* _Prompt_: Go through the data below and return each line where the string "Spiritual" appears.

[Stored records]
..............................

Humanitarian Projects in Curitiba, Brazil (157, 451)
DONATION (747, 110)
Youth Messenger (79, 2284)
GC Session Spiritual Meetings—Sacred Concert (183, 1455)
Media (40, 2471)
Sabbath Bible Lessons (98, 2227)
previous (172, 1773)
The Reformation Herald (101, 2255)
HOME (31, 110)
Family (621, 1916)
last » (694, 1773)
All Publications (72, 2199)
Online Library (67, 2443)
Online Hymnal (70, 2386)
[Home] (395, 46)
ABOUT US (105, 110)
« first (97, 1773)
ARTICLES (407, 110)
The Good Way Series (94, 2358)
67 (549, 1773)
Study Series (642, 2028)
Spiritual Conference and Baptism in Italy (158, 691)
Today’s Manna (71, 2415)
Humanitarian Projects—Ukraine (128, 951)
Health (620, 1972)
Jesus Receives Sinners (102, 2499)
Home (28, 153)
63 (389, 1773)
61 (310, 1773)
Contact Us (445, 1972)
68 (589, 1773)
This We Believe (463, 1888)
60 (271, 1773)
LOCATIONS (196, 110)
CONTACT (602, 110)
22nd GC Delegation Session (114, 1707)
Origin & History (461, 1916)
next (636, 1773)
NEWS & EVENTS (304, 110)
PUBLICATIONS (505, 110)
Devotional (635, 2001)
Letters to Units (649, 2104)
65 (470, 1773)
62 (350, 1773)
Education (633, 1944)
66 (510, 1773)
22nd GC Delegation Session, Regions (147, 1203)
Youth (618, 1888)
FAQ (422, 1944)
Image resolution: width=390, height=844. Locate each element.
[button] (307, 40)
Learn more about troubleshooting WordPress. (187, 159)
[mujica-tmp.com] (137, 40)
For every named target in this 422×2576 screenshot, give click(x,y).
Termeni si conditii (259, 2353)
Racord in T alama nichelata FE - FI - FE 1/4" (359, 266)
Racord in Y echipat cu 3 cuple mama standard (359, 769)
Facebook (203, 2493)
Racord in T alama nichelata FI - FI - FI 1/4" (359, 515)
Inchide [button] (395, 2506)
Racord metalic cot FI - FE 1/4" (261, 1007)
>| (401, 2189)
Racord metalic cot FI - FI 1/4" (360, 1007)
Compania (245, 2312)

..............................

* _Answer area_:
GC Session Spiritual Meetings—Sacred Concert (183, 1455)
Spiritual Conference and Baptism in Italy (158, 691)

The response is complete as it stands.